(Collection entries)
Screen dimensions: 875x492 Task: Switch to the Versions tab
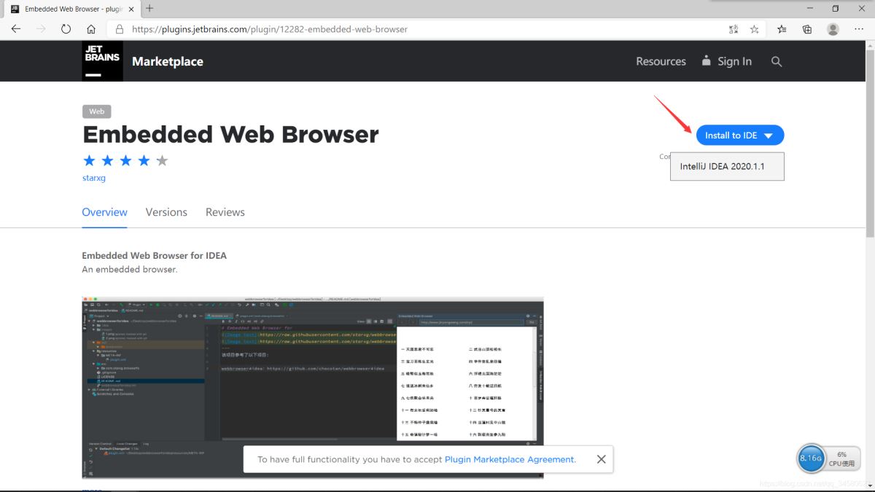[166, 212]
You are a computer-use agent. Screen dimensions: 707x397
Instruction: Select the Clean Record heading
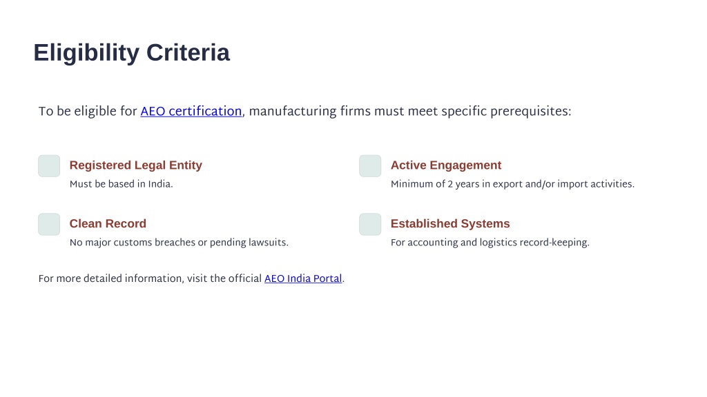click(x=108, y=224)
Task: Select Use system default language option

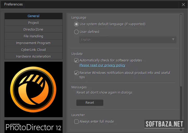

● **WHAT IS BEING ASKED**: Reproduce the material above verbatim, line for line, omitting the pictures.

● **TASK RESULT**:
Screen dimensions: 875x492 Task: Switch to the Versions tab
[166, 212]
You are a computer-use agent. Screen dimensions: 707x397
Instruction: Select the Clean Record heading
click(x=108, y=224)
Task: Select Use system default language option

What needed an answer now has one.